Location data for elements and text
----------
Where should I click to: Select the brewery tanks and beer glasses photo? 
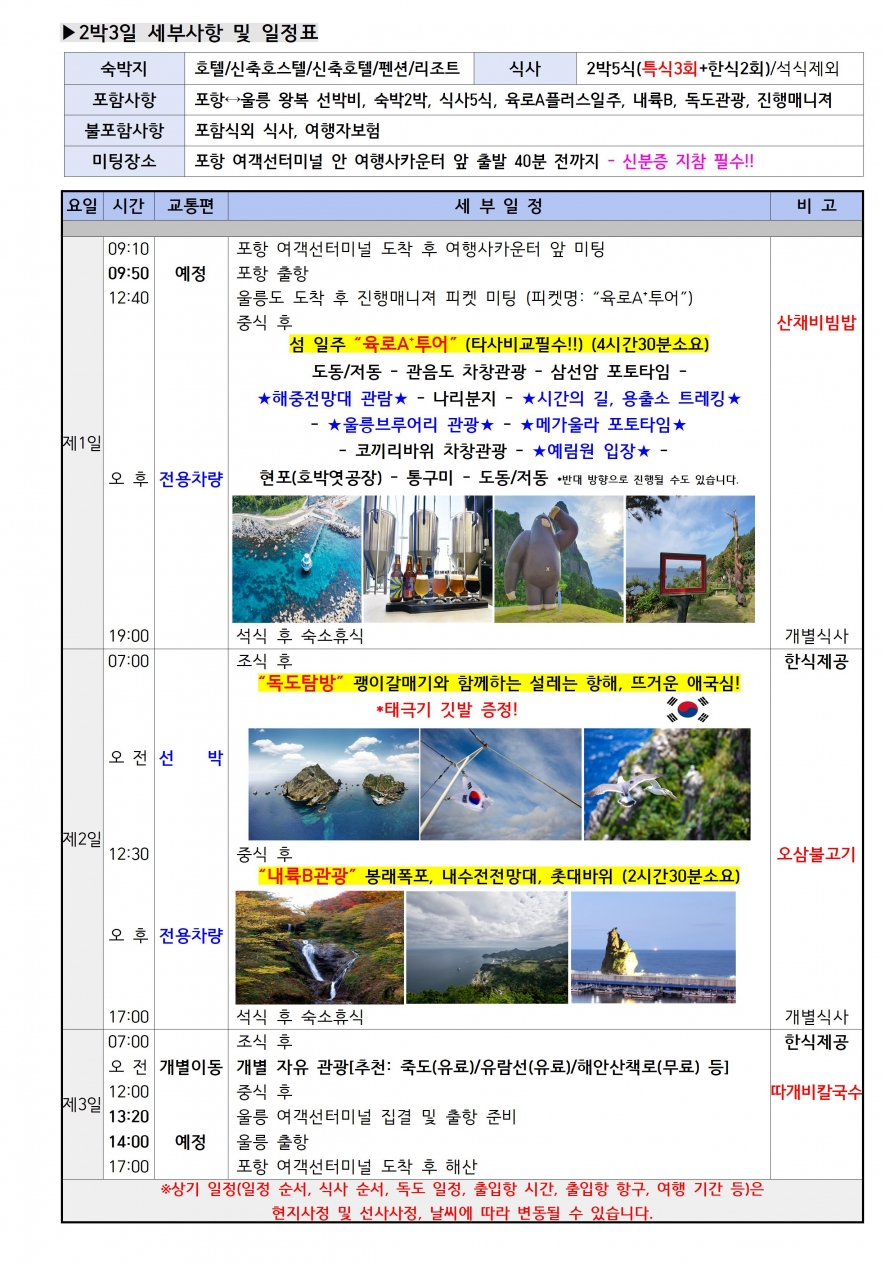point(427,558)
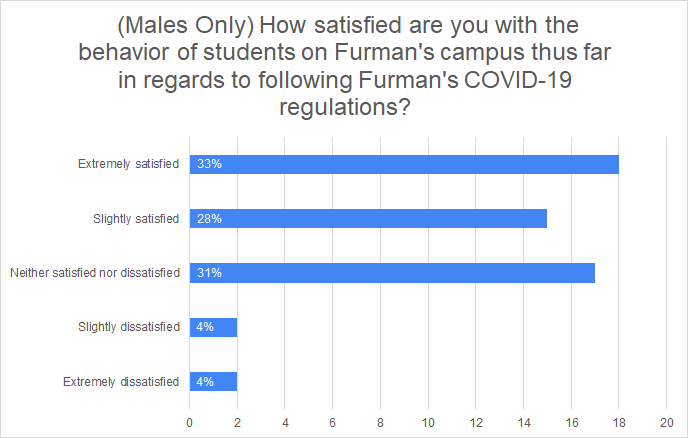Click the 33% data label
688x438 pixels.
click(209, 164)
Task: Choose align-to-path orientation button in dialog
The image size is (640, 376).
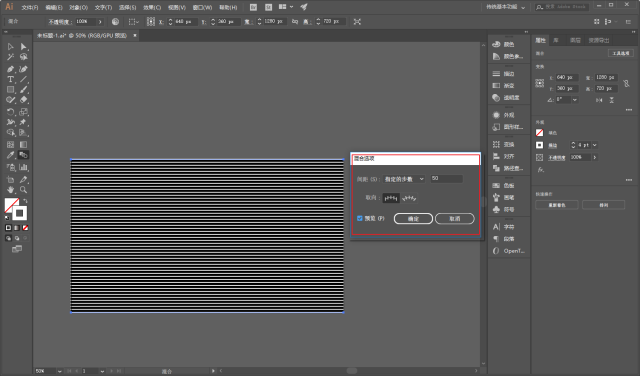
----------
THE PROBLEM
Write out every line of the data above with no changes, and leave the pictures out.

REPLY
Where should I click to: Select the brewery tanks and beer glasses photo? 
point(427,558)
Click the 33% data label
688x438 pixels.
click(209, 164)
Task: Choose align-to-path orientation button in dialog
The image size is (640, 376).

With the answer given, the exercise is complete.